Every line below that contains "will" is to be copied.

Saved entries
____________________

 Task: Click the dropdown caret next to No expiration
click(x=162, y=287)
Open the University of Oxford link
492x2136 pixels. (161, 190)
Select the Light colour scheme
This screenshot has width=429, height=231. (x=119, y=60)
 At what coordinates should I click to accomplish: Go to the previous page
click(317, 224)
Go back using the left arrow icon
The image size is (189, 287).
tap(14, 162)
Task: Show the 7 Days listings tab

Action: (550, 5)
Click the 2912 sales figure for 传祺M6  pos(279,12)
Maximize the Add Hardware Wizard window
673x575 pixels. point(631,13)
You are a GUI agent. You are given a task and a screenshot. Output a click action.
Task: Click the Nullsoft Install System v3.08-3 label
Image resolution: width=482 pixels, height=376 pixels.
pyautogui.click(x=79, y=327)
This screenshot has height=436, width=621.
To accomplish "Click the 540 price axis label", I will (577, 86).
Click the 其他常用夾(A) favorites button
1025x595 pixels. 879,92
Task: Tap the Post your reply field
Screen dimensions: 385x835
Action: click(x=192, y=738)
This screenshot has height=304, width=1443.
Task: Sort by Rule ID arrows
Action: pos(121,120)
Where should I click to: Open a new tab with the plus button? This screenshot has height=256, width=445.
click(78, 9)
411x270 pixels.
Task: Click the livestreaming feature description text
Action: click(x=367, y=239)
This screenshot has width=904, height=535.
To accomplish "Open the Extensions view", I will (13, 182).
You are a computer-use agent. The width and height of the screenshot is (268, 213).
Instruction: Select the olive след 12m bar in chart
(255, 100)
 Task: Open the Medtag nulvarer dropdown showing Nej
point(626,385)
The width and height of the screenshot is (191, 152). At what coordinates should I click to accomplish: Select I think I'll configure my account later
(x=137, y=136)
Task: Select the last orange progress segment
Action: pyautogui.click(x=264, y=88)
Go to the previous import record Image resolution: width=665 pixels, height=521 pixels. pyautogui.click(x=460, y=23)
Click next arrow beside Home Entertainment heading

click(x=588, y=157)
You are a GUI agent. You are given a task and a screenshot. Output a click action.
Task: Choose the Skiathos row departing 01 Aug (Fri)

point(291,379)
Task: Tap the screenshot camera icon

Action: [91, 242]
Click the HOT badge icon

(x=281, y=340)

____________________

Solution to the exercise:
To accomplish "Click the 540 price axis label", I will (577, 86).
To accomplish "Open the Extensions view", I will (13, 182).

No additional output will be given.